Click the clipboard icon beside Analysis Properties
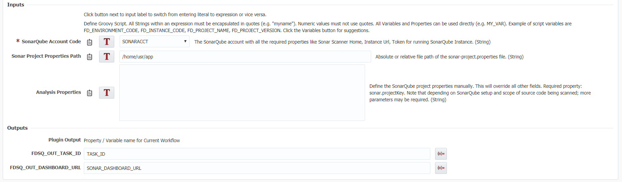622x182 pixels. (x=90, y=93)
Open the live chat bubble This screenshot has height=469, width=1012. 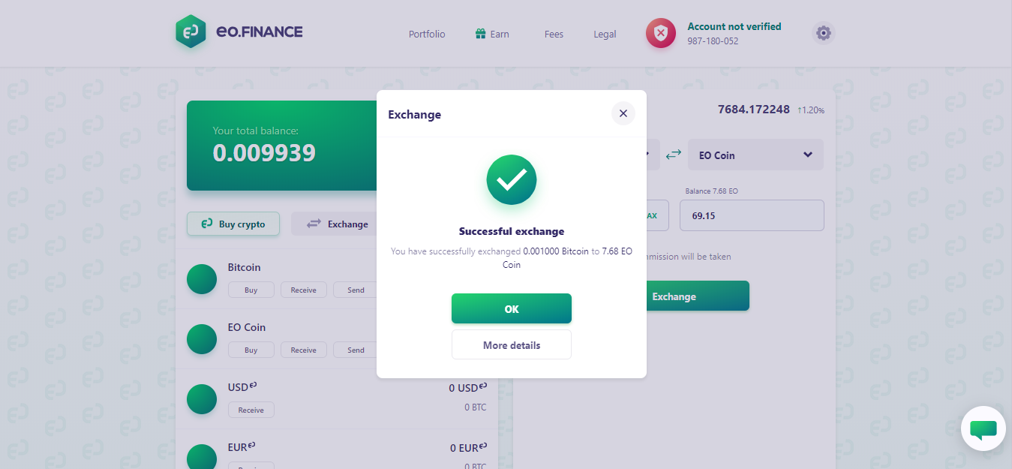click(983, 428)
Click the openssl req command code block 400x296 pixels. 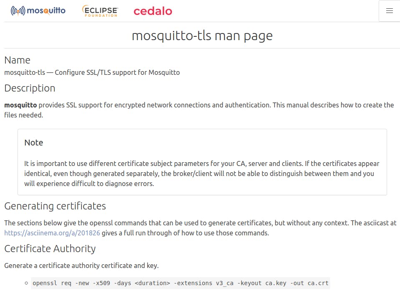181,283
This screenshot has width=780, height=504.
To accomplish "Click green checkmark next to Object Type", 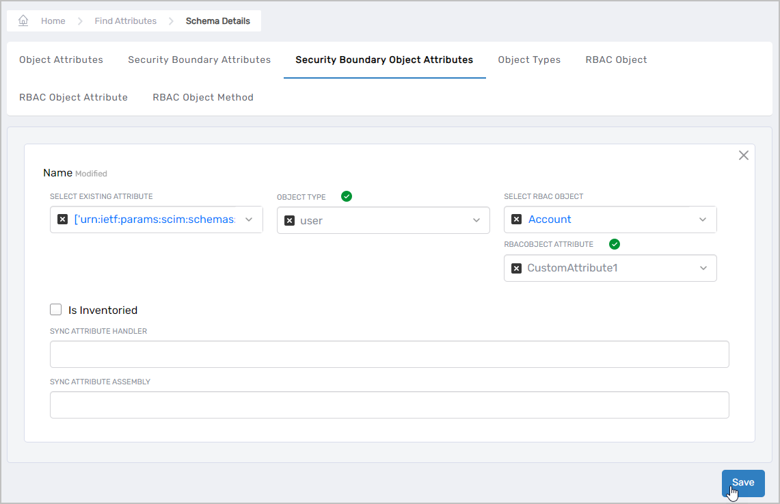I will [347, 197].
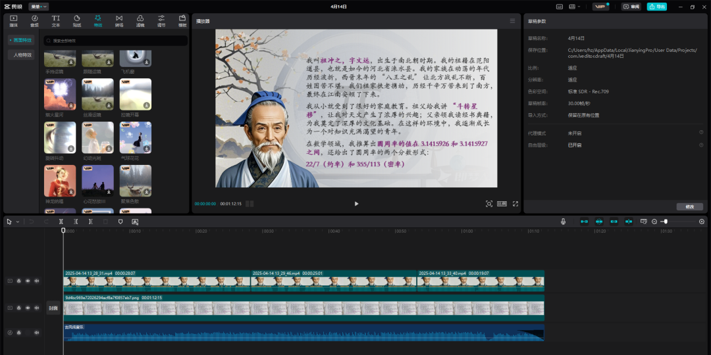The width and height of the screenshot is (711, 355).
Task: Open the 贴纸 (Stickers) panel
Action: (x=76, y=20)
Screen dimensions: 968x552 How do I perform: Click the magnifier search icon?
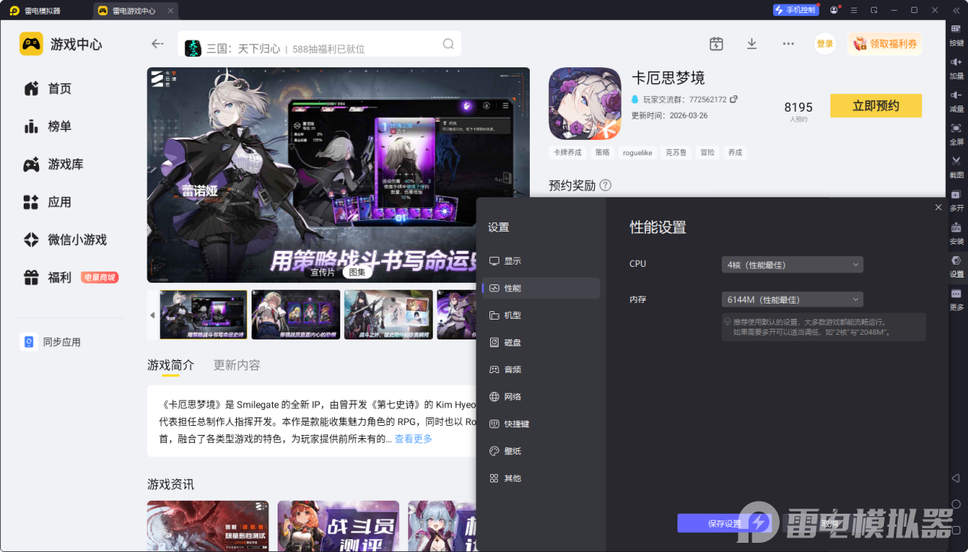[448, 44]
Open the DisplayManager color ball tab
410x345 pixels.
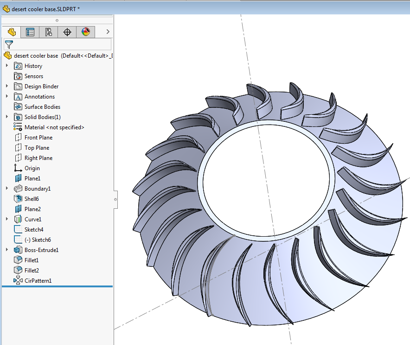point(86,32)
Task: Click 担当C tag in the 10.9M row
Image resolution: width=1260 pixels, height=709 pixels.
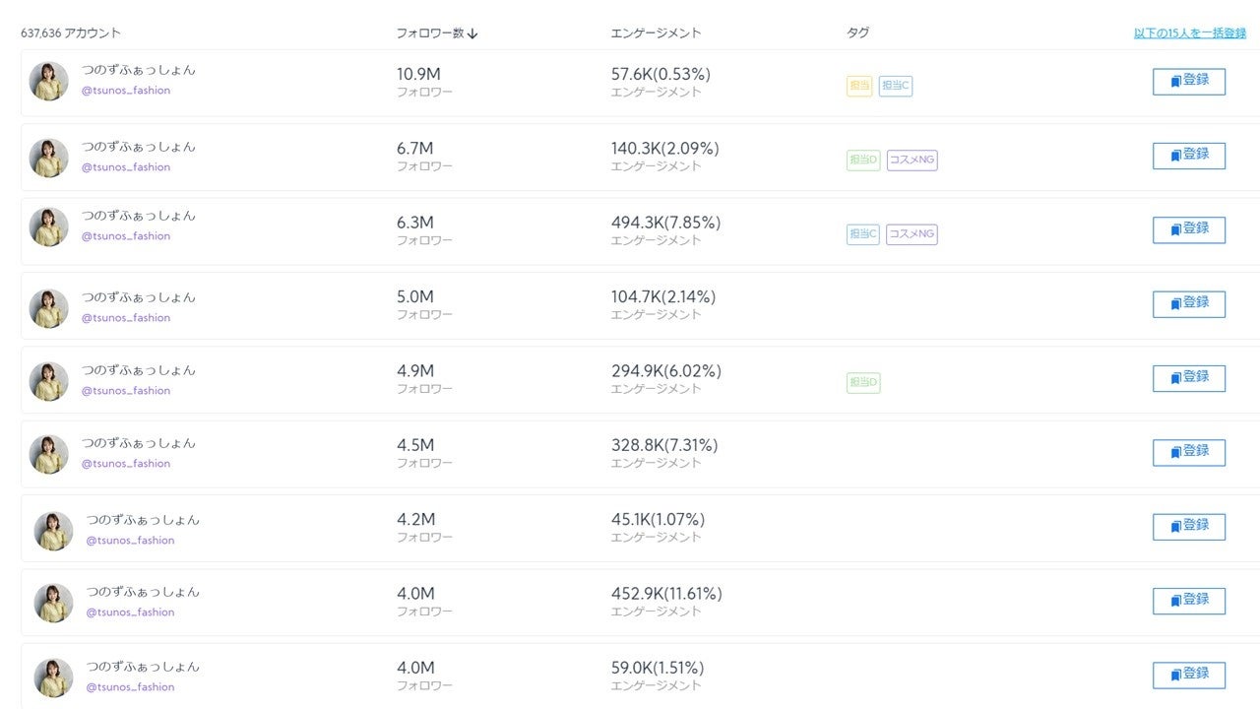Action: point(896,86)
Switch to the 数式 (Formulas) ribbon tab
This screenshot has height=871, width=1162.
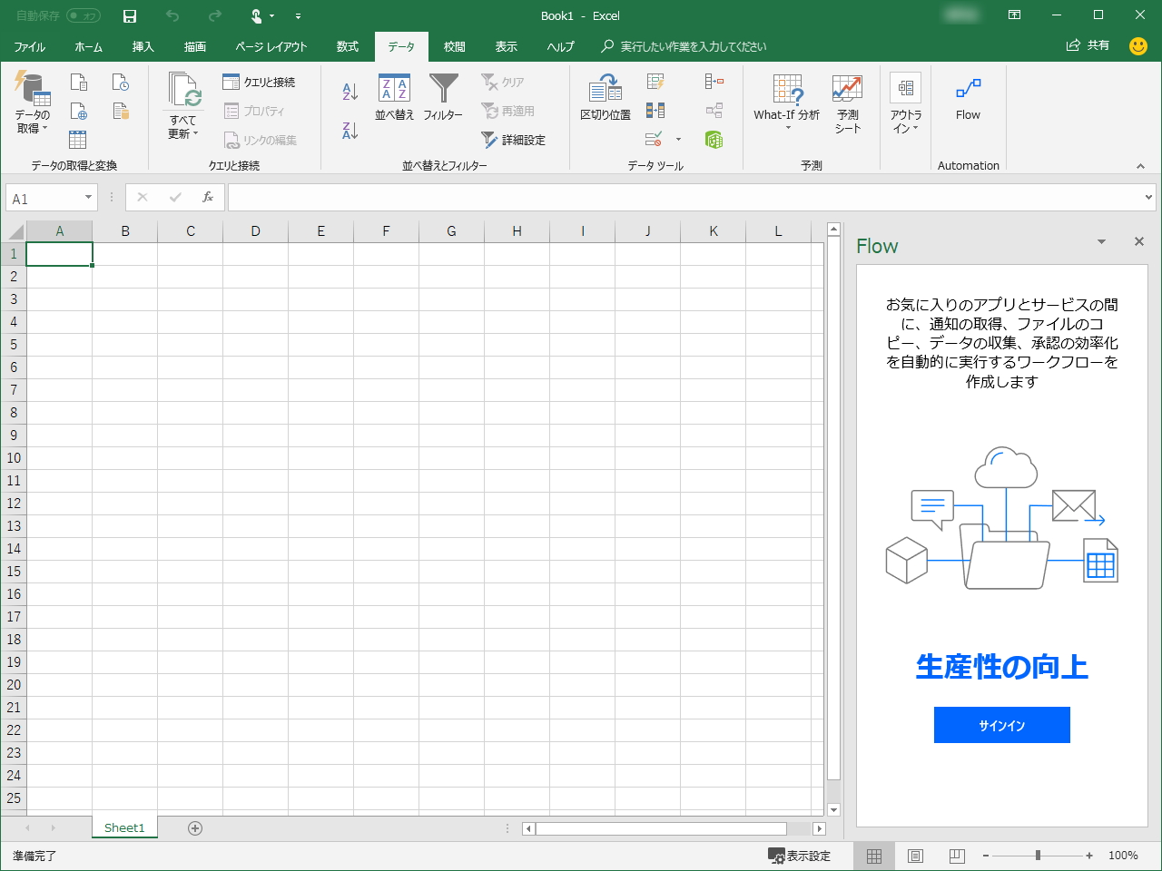[346, 46]
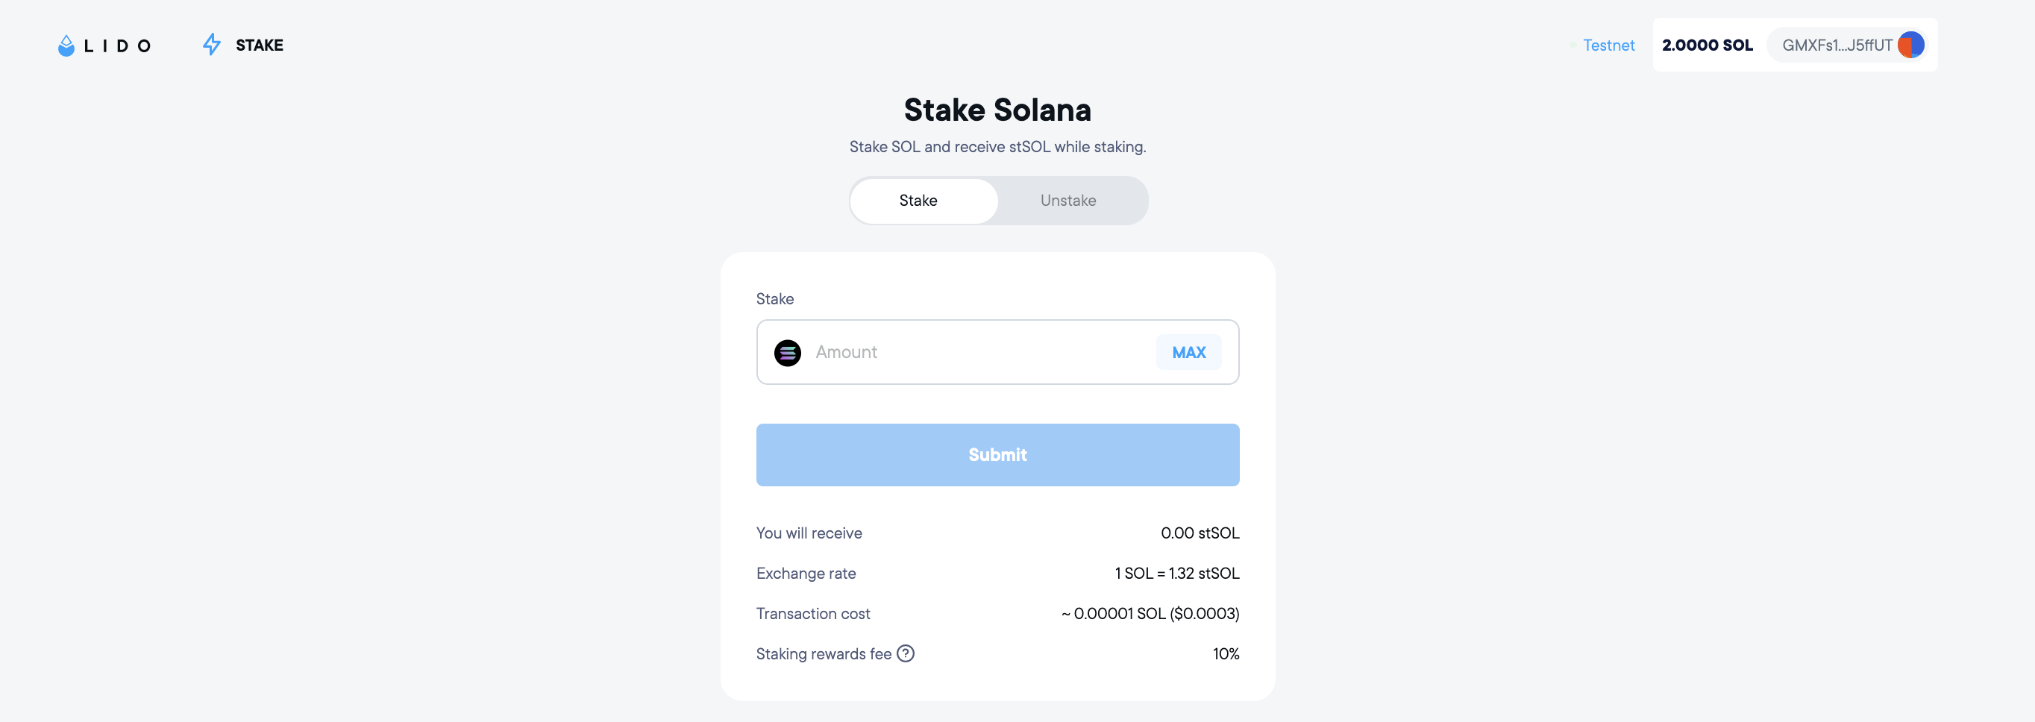The image size is (2035, 722).
Task: Click the lightning bolt Stake icon
Action: click(x=211, y=44)
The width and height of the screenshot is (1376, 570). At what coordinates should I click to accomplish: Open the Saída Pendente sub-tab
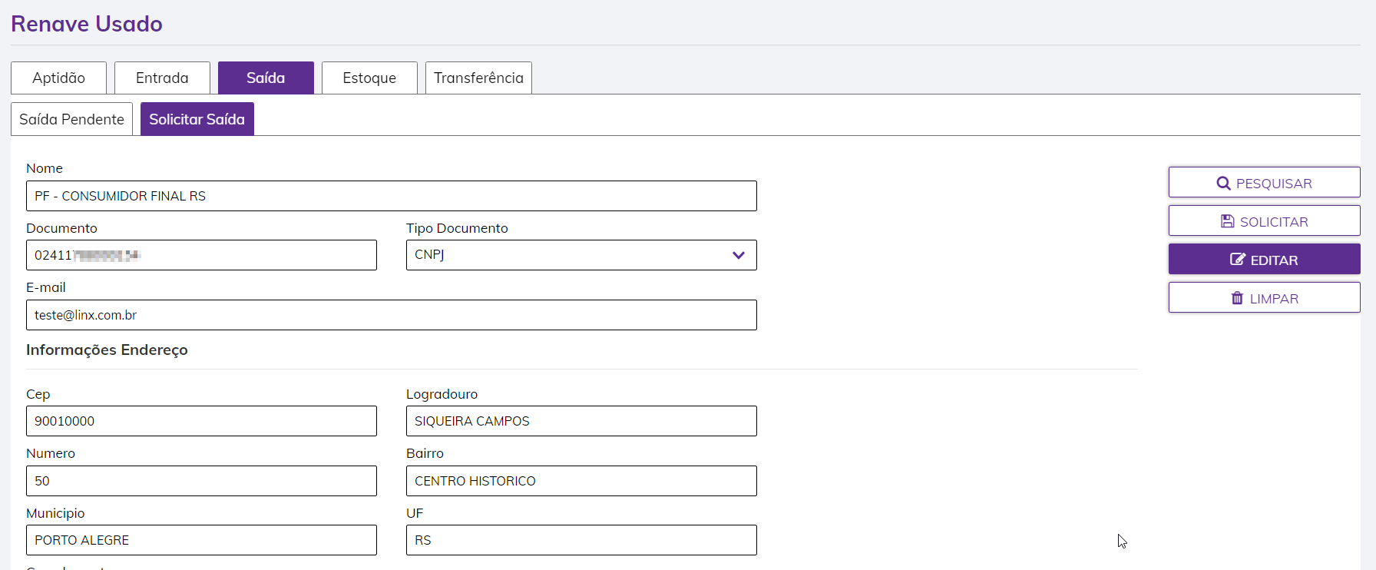[71, 119]

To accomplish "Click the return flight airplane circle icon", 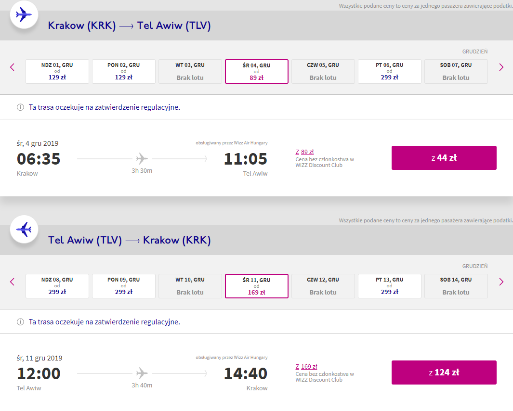I will coord(24,229).
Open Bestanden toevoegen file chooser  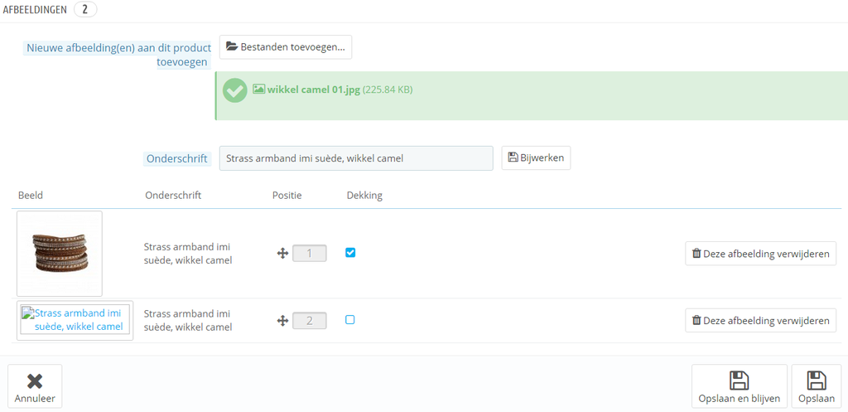[286, 47]
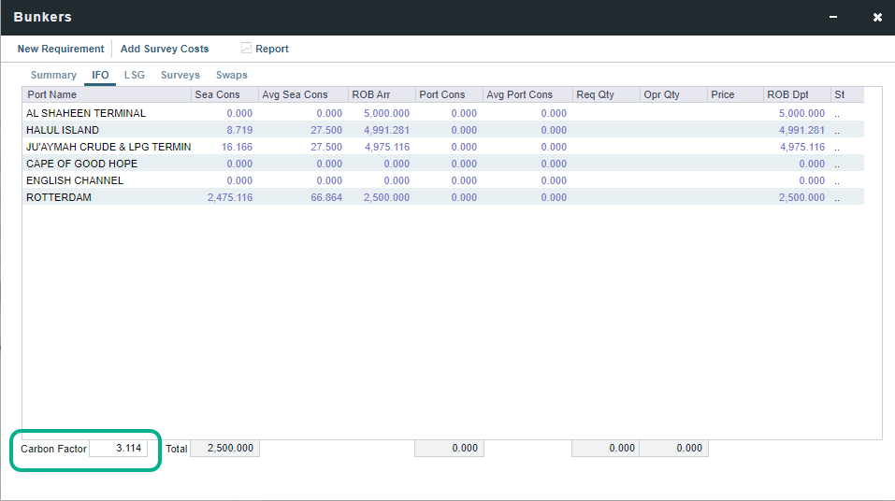Open status ellipsis for ROTTERDAM row
895x501 pixels.
(837, 197)
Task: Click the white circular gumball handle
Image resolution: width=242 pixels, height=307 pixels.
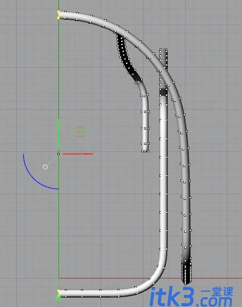Action: pyautogui.click(x=45, y=167)
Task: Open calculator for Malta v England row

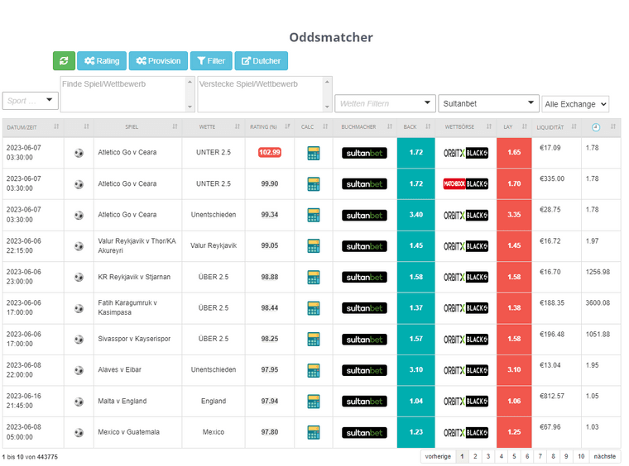Action: (313, 402)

§

PROBLEM
Please write out the lines above, beginning at the line with "Task: Click the white circular gumball handle" and ending at the last line of the records, exactly as they appear and without pictures.

REPLY TO THE EXERCISE
Task: Click the white circular gumball handle
Image resolution: width=242 pixels, height=307 pixels.
Action: pyautogui.click(x=45, y=167)
Task: Open calculator for Malta v England row

Action: (313, 402)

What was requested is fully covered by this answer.